- **WHAT THE EXERCISE ASKS**:
Pictures excluded, set down exactly the lines from the one containing "Task: Click the" through the final line of the material, and only those.

- **MATERIAL SHOWN**:
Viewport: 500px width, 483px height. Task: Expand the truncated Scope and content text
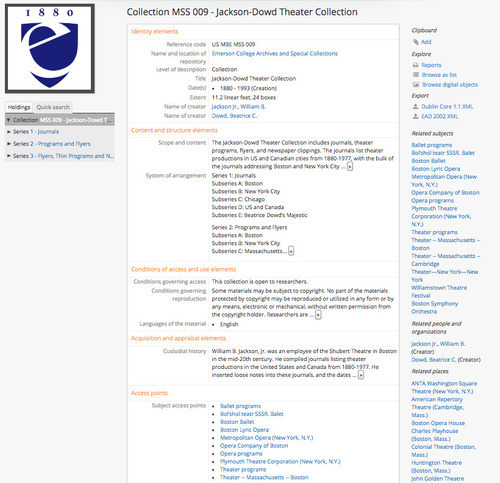pyautogui.click(x=350, y=166)
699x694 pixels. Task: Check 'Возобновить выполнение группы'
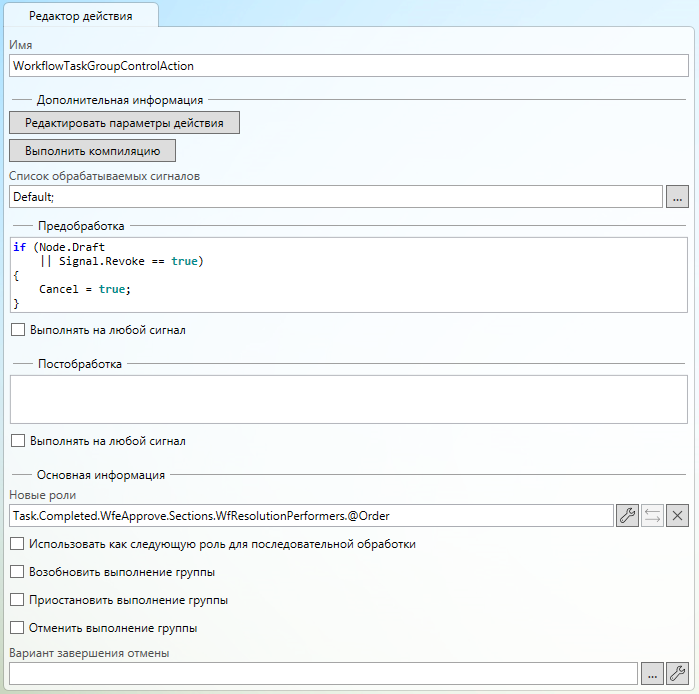(17, 572)
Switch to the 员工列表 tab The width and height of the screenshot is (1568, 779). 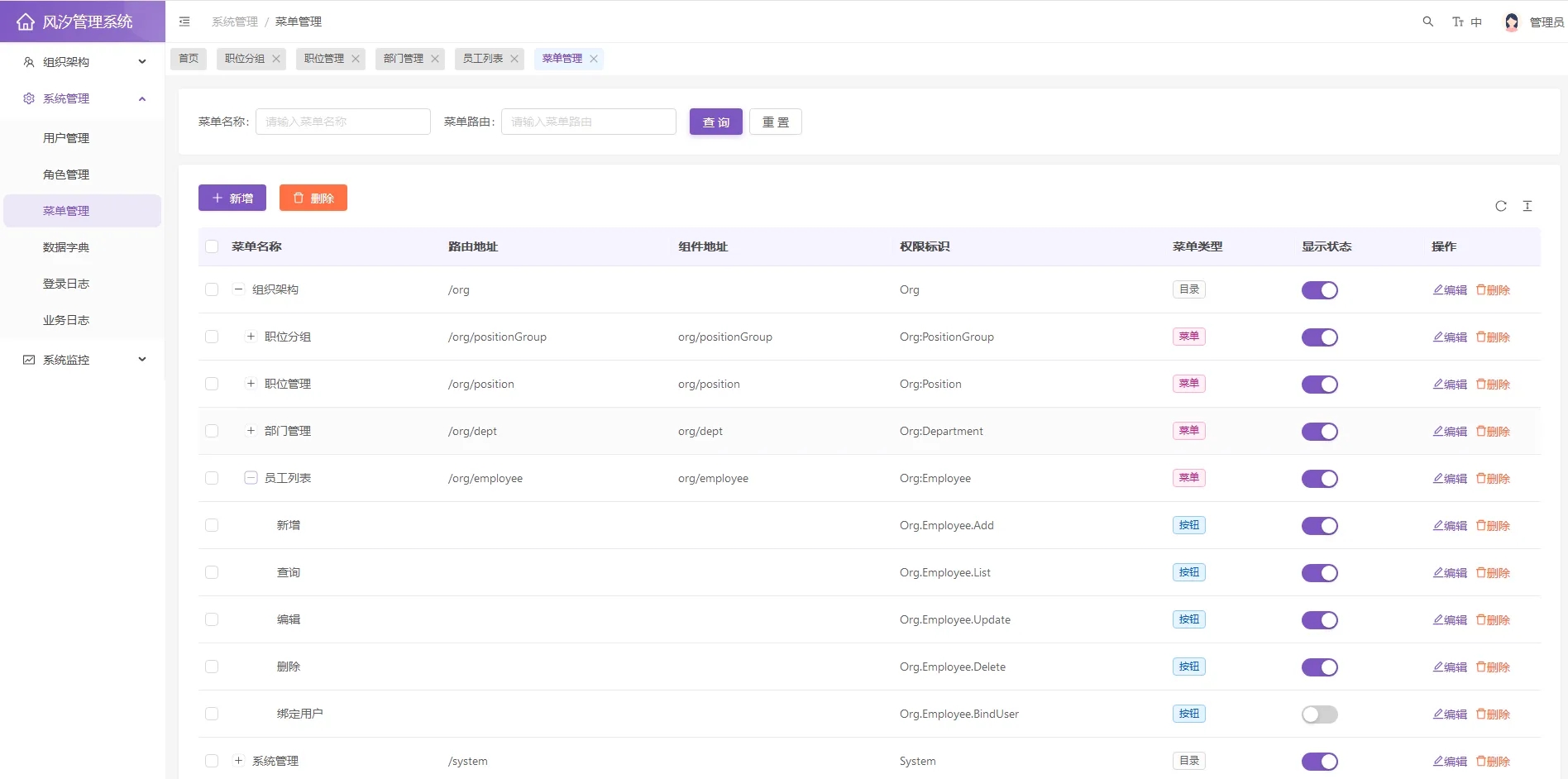[x=482, y=59]
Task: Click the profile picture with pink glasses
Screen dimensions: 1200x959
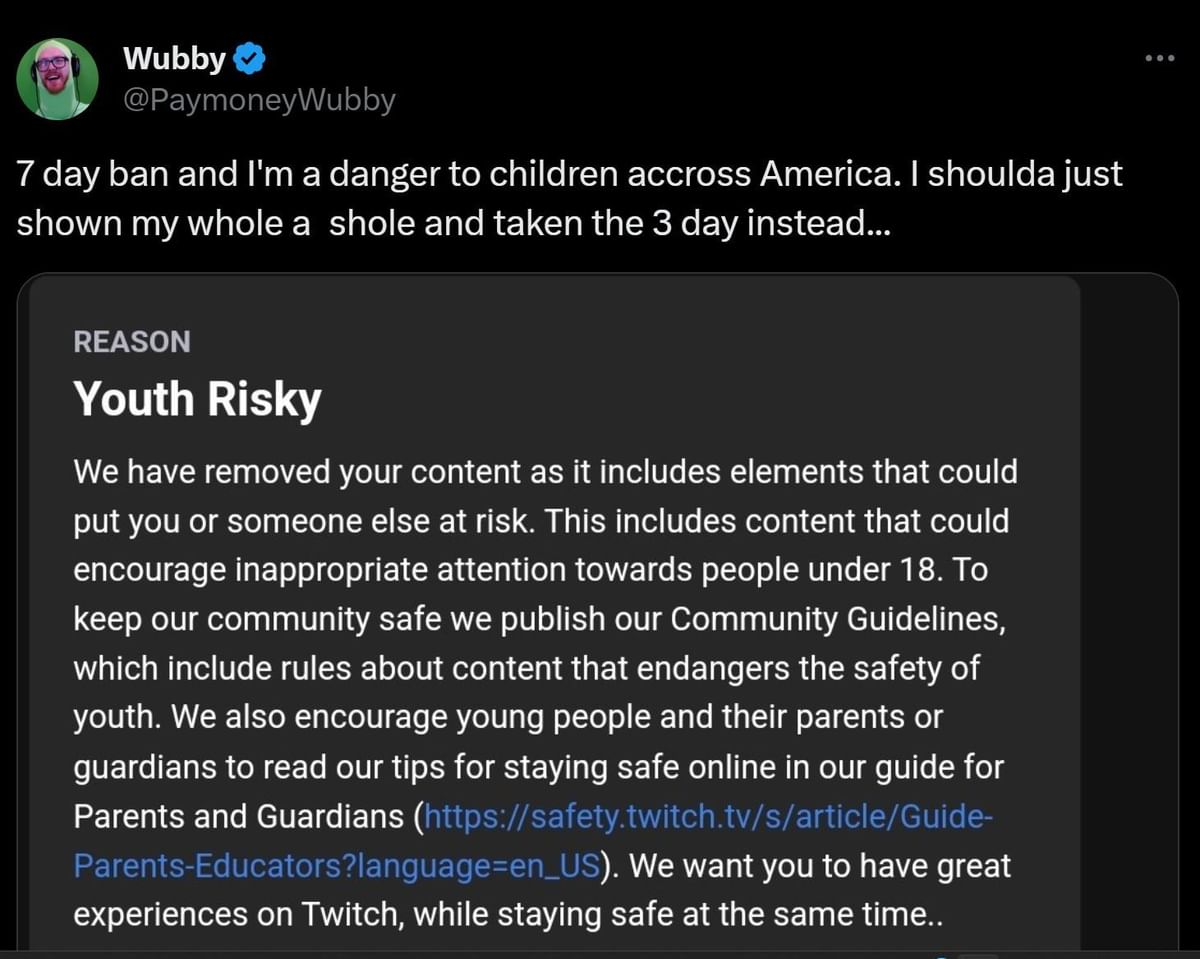Action: point(58,77)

- **SOLUTION**:
Task: Click the profile picture with pink glasses
Screen dimensions: 1200x959
Action: point(58,77)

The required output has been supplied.